L9 - Cloud Storage Systems Flashcards
4 types of AWS storage
- Amazon Elastic Block Storage (EBS)
- Amazon EC2 Instance Storage
- Amazon Elastic File System (EFS)
- Amazon Simple Storage Service (S3)
2 types of storage devices for VMs
- Instance volumes
- EBS volumes
Instance volumes
Disks/SSDs attached to physical server
- Optimized for high IOPs rates
- Lost when VM is stopped
EBS volumes
Service providing volumes (Storage Area Network (SAN))

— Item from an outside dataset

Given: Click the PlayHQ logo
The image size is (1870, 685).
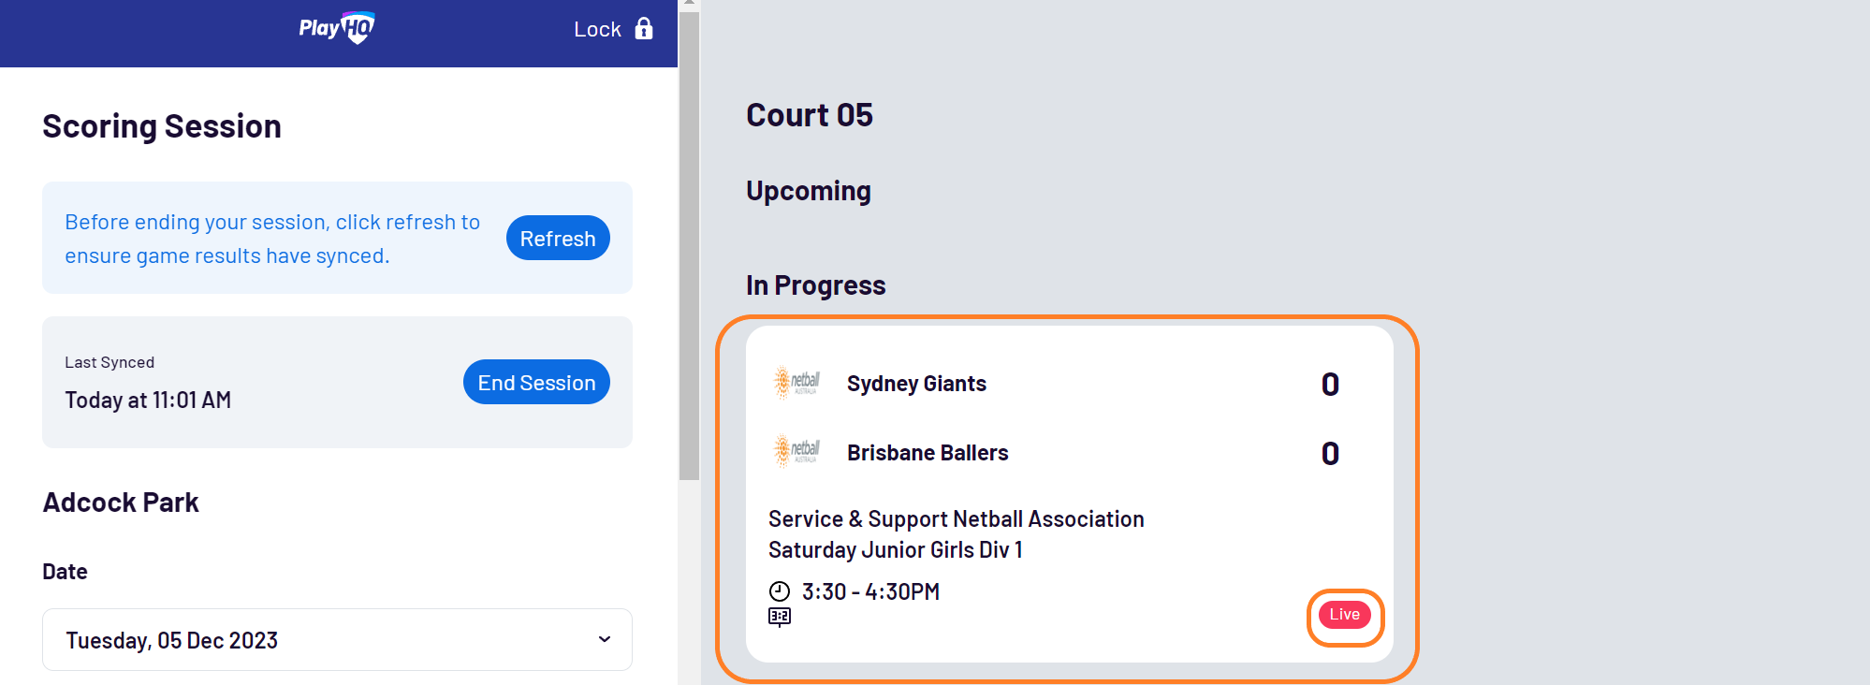Looking at the screenshot, I should (337, 28).
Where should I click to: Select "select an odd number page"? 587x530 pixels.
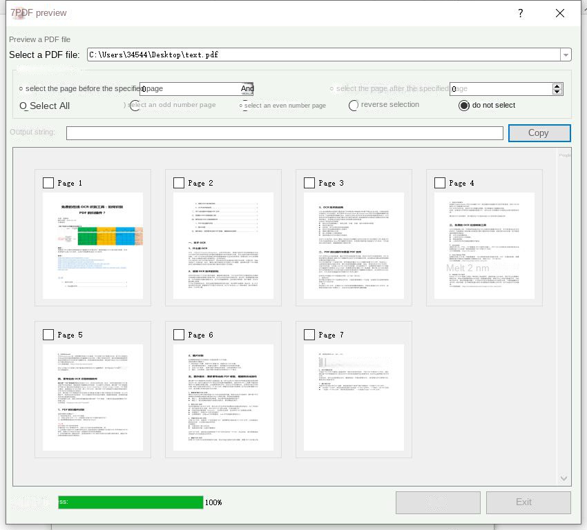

- can only be mounted to a single VM at a time
- survives stopping or termination of VM
- Boot device lost when VM is terminated
Types of storage
- Object store (S3)
- Shared file system (NAS) (EFS)
- Relational Databases (RDS)
- NoSQL databases
- data warehouses
6 characteristics of Cloud Storage Systems
- voluminous data
- commodity hardware (discrepancy btw. processor speed and storage access time)
- distributed data
- expect failures
- processing by applications
- optimization for dominant usage
CAP Theorem
Consistency, availability, and partition-tolerance cannot be achieved together in a distributed system
consistency (CP) = read returns the last write value (strict)
availability (AP) = all requests are answered in an acceptable time
partition-tolerance = the system continues working even if some nodes are separated
Which of the 3 aspects of the CAP Theorem is essentialal in large scale distributed cloud systems?
Partition-tolerance
–> Storage solutions focus on either availability (AP) or consistency (CP)
-> AP systems apply eventual consistency: providing consistency only after a certain time
What is S3 Object Storage most used for?
- backup
- data spread across >= 3 data centers in a region
Data management in S3
Two level hierarchy of buckets and data objects
- data objects have a name, blob of data (<5TB) and metadata
- data objects ca be searched by name, bucket name, and metadata BUT NOT CONTENT
5 storage classes in AWS S3
- standard
- reduced redundancy (for expected loss)
- intelligent tiering
- glacier (retrieval 1-5min)
- deep archive (retrieval 12h)
Data access and versioning and lifecyle in S3
- via Simple Object Access Protocol (SOAP), REST, Bit Torrent
- data cannot be modified only uploaded, deleted, retrieved
- versioning possible
- lifecycle: rules can be set of transition (migration of objects to another storage class; expiration: when an object can be deleted)
Consistency in S3
- When creating new objects the key (name) becomes visible only after all replicas were written (read-after-write)
- eventual consistency
Requirements of Google File System (GFS)
- most writes are appending at the end
- optimized for long sequential and short random reads/writes
- bandwidth is more important than latency (batch processing)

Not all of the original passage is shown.